# Forum Learning Russian Language Resources for Studying Russian Russian Names  Using a patronymic in the United States

## jjjiimm

I know that it's only customary to use patronymics in the former Soviet Union, but there are plenty of Slavic families that move to the US and keep the patronymic names in the family as a way of retaining their culture. 
My wife is Russian and I'm American. As someone who is studying the Russian language  and culture, I have to admit that I love the patronymic name. It actually means something (in America, we have middle names, which are basically useless). 
Would it be acceptable for our kids to have my name as a patronymic? It would be "Jamesevich" and "Jamesovna".

----------


## CoffeeCup

> "James*o*vich"

 Using a patronymic for a non Russian would look weird a little bit. In Russia, a patronymic name for a non Russian is mostly used to mock a person in the way to show up the relativeness. For an example, most music channels call (jokingly) Enrique Iglesias as Enrique Julievich to emphasize that he is a son of Julio Iglesias.

----------


## fortheether

> I know that it's only customary to use patronymics in the former Soviet Union, but there are plenty of Slavic families that move to the US and keep the patronymic names in the family as a way of retaining their culture. 
> My wife is Russian and I'm American. As someone who is studying the Russian language  and culture, I have to admit that I love the patronymic name. It actually means something (in America, we have middle names, which are basically useless). 
> Would it be acceptable for our kids to have my name as a patronymic? It would be "Jamesevich" and "Jamesovna".

 What about your kids using your wife's patronymic name? 
Scott

----------


## rockzmom

> Would it be acceptable for our kids to have my name as a patronymic?
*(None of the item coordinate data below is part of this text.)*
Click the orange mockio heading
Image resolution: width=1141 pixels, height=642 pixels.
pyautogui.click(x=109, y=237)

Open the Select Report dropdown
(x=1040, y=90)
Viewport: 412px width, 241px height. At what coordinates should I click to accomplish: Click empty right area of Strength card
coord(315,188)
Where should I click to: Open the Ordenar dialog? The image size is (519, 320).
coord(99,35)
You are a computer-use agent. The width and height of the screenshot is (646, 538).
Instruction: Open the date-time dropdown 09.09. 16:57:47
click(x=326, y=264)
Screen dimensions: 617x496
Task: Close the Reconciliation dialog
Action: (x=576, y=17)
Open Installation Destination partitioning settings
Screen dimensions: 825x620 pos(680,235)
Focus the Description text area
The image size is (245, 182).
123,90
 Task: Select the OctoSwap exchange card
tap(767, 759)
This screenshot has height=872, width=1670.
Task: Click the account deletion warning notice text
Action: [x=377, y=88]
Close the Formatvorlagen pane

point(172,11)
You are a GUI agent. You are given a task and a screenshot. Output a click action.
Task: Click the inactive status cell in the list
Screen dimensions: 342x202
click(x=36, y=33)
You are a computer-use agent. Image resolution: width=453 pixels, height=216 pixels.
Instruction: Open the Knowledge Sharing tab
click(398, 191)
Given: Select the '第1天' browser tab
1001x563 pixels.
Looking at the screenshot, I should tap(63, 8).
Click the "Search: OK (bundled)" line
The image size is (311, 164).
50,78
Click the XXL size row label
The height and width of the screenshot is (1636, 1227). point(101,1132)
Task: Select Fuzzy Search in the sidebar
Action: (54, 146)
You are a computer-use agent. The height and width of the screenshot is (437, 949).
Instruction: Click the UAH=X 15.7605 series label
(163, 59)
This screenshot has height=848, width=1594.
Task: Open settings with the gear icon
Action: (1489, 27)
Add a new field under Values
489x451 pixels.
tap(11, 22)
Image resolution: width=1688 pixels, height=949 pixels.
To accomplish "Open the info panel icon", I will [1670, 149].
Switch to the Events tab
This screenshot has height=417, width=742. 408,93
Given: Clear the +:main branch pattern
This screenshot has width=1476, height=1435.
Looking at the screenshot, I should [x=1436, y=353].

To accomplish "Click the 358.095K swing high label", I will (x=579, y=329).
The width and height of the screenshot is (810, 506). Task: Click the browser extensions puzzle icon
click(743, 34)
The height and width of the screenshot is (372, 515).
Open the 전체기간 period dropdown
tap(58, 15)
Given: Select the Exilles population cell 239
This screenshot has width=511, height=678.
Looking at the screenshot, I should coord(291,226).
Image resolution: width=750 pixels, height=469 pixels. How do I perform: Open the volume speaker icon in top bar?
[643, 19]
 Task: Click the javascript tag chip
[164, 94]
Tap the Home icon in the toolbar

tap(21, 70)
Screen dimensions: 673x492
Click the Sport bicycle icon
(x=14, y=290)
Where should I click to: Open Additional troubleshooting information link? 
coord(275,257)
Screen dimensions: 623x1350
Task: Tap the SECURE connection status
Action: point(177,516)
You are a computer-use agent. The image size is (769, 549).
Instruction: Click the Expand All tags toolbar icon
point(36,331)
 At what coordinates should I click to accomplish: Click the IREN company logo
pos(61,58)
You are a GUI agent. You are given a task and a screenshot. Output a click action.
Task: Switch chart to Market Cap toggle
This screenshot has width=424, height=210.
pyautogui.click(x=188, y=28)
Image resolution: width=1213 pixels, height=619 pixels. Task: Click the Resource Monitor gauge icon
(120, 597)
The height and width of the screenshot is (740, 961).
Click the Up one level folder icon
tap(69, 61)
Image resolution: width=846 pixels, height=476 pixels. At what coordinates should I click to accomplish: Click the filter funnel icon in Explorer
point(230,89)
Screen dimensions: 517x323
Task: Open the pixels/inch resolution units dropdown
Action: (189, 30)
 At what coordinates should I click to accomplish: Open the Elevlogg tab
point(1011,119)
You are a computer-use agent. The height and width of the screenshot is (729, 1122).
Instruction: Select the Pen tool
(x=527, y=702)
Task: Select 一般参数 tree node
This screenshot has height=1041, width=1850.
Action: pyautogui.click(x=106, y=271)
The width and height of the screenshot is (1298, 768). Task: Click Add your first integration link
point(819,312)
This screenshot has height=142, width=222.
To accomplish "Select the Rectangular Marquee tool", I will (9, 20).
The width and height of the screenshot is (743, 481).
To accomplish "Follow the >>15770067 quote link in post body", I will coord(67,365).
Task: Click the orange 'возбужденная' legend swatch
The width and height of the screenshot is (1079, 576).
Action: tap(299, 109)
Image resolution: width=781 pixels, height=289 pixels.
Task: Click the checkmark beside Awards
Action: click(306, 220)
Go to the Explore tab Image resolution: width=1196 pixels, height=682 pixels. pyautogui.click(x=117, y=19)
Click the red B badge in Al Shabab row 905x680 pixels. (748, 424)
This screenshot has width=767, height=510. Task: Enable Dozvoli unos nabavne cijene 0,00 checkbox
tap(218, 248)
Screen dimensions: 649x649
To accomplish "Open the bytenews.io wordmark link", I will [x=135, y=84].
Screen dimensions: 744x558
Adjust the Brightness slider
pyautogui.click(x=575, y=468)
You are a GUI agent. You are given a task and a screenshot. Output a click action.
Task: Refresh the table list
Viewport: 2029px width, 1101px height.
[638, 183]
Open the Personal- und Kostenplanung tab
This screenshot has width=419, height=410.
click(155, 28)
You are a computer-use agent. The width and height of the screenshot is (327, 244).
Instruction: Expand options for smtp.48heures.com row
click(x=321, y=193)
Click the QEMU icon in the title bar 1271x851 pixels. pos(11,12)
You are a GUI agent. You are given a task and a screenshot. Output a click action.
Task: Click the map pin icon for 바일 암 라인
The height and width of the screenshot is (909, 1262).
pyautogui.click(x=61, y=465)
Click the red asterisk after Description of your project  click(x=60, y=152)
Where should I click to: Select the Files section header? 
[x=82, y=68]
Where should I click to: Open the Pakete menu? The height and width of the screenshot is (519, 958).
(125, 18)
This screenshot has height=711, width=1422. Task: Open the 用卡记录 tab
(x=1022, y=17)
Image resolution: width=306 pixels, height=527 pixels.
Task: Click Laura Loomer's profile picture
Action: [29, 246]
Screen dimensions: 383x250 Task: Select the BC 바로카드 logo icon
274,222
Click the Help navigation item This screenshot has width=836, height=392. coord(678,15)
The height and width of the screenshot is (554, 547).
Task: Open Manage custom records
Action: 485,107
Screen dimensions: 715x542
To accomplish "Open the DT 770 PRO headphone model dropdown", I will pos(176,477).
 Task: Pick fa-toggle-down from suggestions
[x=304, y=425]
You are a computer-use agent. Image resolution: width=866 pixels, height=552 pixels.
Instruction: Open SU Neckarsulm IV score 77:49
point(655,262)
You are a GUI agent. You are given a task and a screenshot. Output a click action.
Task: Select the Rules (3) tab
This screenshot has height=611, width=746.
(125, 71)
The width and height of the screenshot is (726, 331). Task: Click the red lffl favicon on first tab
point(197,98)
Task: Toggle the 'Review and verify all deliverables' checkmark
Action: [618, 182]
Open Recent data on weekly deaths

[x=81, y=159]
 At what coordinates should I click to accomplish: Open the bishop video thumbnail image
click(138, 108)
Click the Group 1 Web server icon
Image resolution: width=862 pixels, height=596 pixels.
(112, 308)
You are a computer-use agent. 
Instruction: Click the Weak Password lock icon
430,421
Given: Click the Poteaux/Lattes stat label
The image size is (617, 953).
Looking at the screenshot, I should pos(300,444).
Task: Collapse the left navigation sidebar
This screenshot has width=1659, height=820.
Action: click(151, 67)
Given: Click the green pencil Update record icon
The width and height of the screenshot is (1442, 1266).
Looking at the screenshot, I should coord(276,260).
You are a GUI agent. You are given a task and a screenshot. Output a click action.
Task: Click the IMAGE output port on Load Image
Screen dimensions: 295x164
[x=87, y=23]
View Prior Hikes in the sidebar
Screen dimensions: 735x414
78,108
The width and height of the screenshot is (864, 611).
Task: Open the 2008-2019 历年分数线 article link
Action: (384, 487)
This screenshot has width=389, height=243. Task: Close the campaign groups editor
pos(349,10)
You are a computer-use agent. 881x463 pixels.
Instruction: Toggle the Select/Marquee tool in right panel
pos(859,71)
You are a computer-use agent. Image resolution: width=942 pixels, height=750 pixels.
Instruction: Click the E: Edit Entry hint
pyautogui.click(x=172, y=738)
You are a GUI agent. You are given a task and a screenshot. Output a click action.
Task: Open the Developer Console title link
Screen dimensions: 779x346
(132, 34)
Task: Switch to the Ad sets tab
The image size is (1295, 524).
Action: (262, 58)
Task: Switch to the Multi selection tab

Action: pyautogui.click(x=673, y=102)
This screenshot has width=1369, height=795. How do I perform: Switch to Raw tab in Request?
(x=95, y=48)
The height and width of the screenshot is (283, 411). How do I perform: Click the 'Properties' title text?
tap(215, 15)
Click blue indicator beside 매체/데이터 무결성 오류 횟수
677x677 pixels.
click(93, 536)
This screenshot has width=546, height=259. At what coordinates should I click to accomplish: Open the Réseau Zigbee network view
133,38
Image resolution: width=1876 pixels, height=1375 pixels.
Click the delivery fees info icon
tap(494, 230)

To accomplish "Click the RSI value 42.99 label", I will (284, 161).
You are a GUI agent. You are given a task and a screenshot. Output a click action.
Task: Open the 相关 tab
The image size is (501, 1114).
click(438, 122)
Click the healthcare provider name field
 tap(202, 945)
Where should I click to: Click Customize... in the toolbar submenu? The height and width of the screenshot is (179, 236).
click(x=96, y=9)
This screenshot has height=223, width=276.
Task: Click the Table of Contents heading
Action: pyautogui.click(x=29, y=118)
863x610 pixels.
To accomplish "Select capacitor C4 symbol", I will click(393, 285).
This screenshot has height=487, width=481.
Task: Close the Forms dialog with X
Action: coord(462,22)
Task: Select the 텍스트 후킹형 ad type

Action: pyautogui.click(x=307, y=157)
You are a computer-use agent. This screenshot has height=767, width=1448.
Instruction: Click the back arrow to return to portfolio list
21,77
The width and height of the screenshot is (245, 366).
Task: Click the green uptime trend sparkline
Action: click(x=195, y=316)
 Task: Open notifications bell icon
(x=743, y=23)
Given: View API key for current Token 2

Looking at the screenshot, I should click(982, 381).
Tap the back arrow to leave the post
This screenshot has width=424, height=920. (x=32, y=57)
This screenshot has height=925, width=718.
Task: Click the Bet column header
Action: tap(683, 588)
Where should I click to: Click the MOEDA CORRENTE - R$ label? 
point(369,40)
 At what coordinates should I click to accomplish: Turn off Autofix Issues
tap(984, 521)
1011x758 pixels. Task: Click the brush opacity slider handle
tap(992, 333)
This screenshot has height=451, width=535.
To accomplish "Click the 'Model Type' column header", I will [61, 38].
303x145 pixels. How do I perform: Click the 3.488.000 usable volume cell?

It would be "Jamesevich" and "Jamesovna".

 Hey there Jim! I'm, a mom of two teenagers here in the states and I can tell you that if you have your children with one last name and you and your wife have different last names... it equals a big mess in school. Even if your wife and the kids have one name and you another... the problems are with school directories and office staff or teachers trying to remember that "Oh, little Susie's dad's name is Smith."  "Is little Susie's dad a step-dad?" 
So unless you ALL change your last name to be the same... I would strongly urge you to reconsider this option. Life is hard enough in school... why make it harder?  ::

----------


## Kudesnik

Patronimic name is not a family name, this is a derivative form from the farther's first name and placed after the person's first name: 
John Jamesovich Doe
Mary Jamesovna Roe 
This is not specific for Russia / Ukraine only, AFAIK Lithuinians and Turks have similar concepts: 
Iolanta Jameso Doekaite
Guzel James-kyzy Roe

----------


## it-ogo

> Iolanta Jameso Doekaite
> Guzel James-kyzy Roe

 Jalal ad-Doe Hasan Ibn James al-New-Yorki

----------


## rockzmom

> Patronimic name is not a family name, this is a derivative form from the farther's first name and placed after the person's first name: 
> John Jamesovich Doe
> Mary Jamesovna Roe

 Maybe I misunderstood Jim then... I read it as he wanted to use that as a last name for his kids... my bad.

----------


## chaika

I dunno. As an American "Jamesovich" and "Jamesovna" sound totally weird. I would 86 the idea.  
I have experience with weird. When my wife and I married, we took a family name (Chaika) which we tell everyone. But we really have hyphenated names of which Chaika is only a part and our birth names are the other part, that we don't use except for OFFICIAL docs like title deeds, investments. So our two surnames are different, but hyphenated. Our kids have the hyphenated variant of my name. I only hope the kids do not marry other hyphenated people - what would their kids' names be? =:^0

----------